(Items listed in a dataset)
▶

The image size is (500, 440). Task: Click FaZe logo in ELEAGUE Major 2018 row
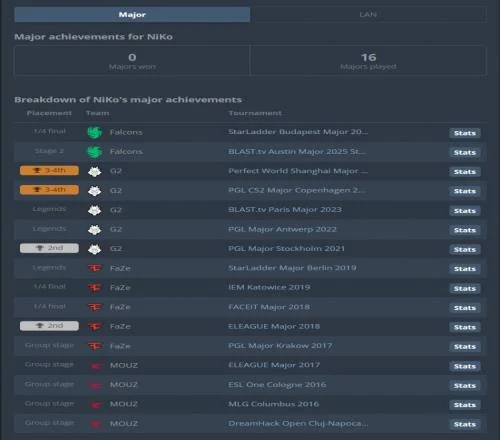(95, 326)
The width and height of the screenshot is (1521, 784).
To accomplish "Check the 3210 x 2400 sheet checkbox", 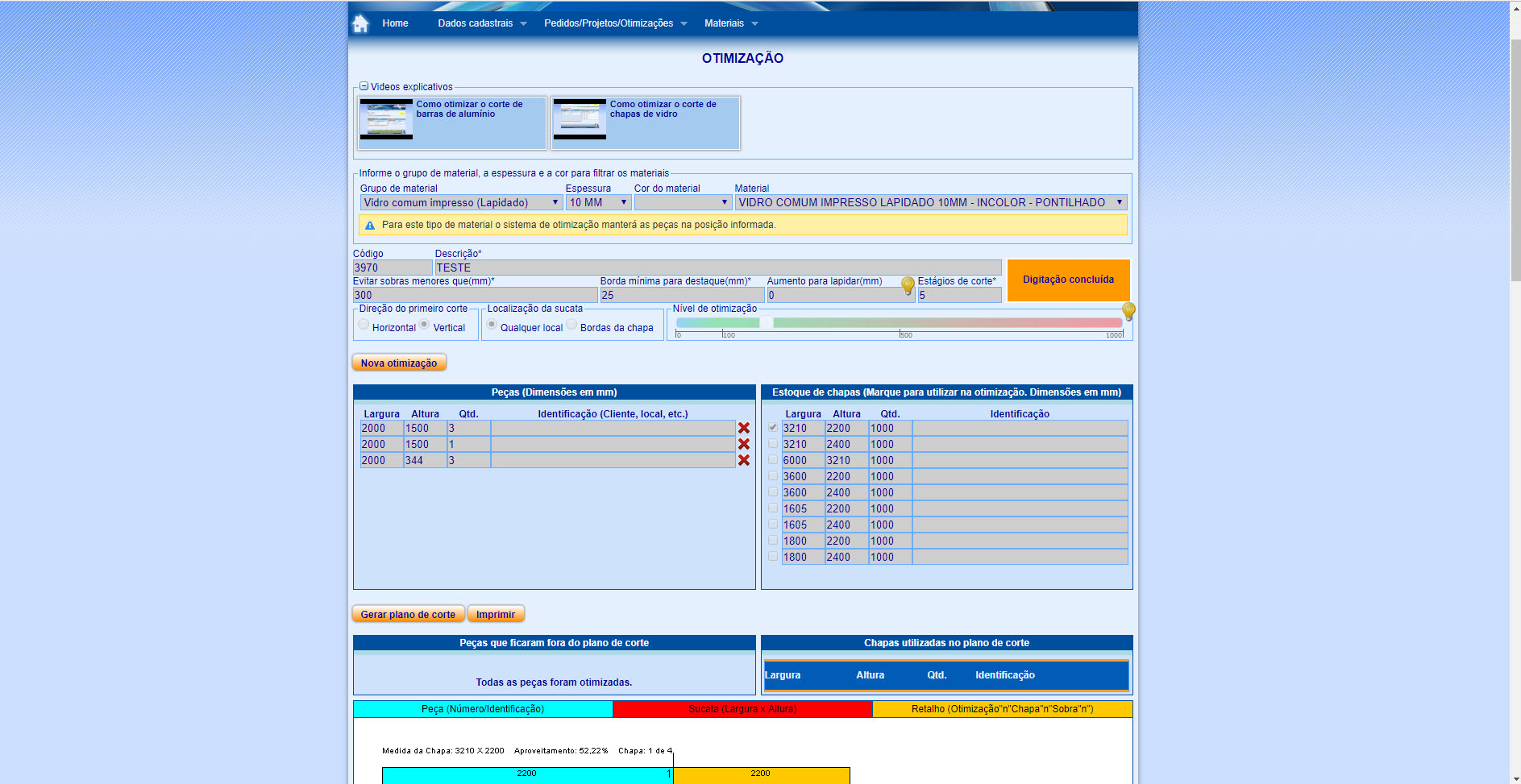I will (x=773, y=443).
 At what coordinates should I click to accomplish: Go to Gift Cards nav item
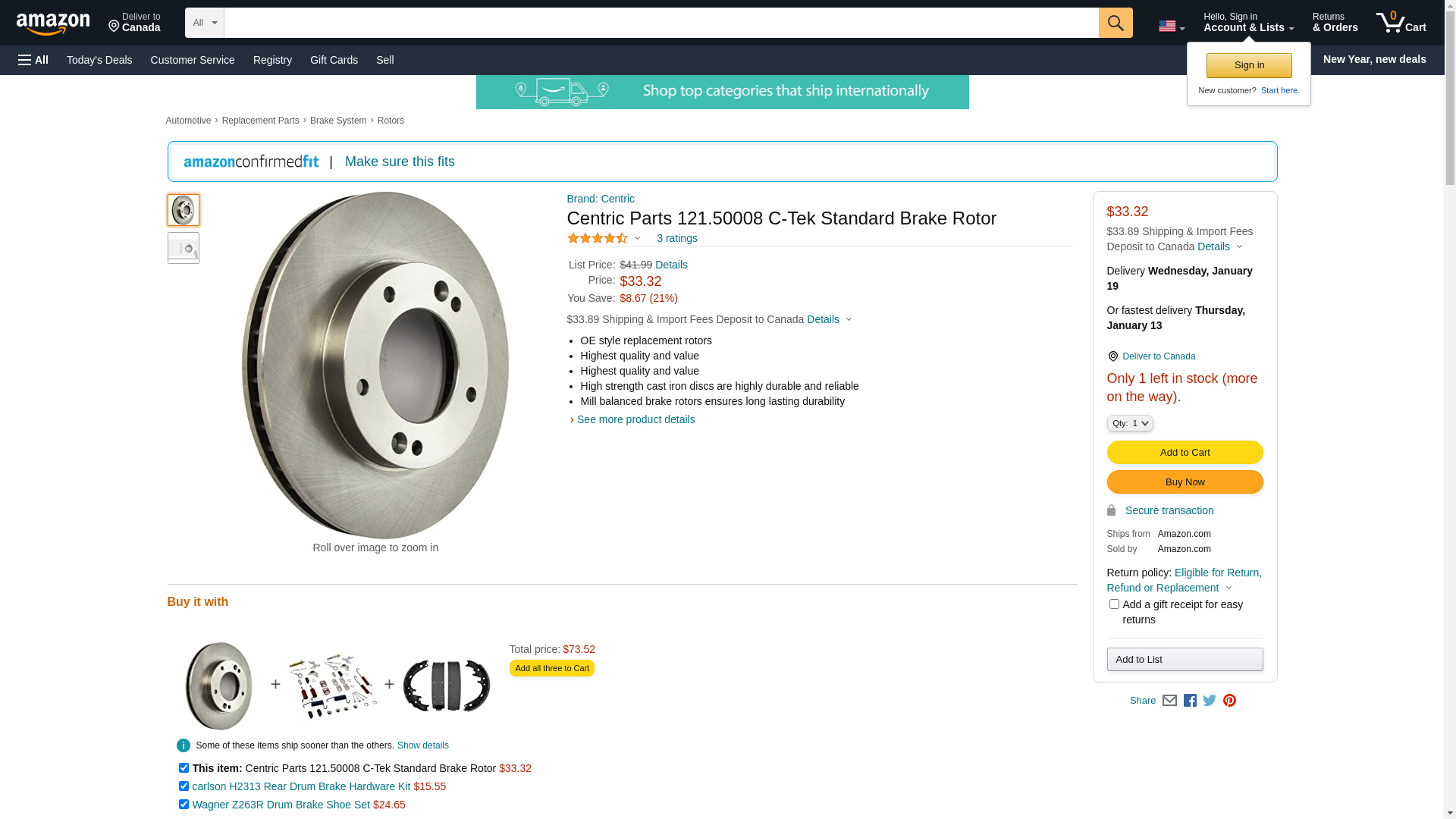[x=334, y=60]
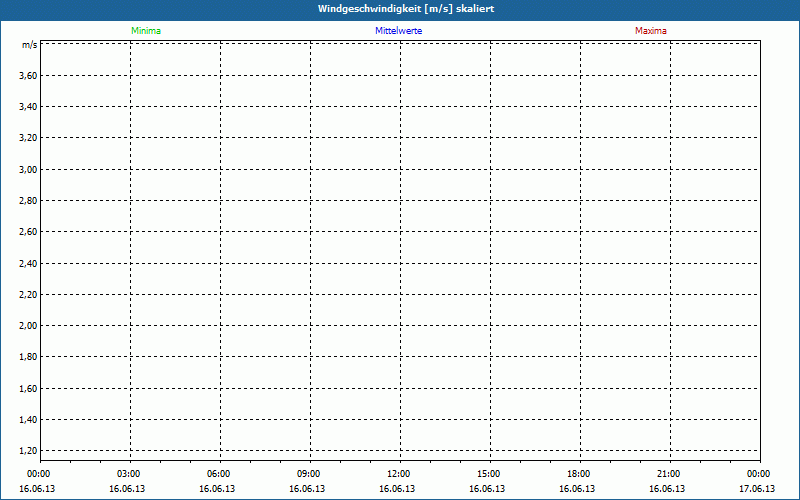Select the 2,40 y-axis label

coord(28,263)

◀
▶

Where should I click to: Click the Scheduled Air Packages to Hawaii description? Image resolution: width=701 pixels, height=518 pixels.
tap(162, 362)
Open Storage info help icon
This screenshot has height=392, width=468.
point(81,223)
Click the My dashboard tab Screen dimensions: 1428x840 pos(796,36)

◀

The exercise: Reproduce the data above verbatim, beginning at the line containing "At what coordinates" and continuing through the line containing "coord(28,263)", both lines included. Omit the pictures from your copy.

Result of the exercise:
 At what coordinates should I click to accomplish: Go to Gift Cards nav item
[x=334, y=60]
Select the 2,40 y-axis label

coord(28,263)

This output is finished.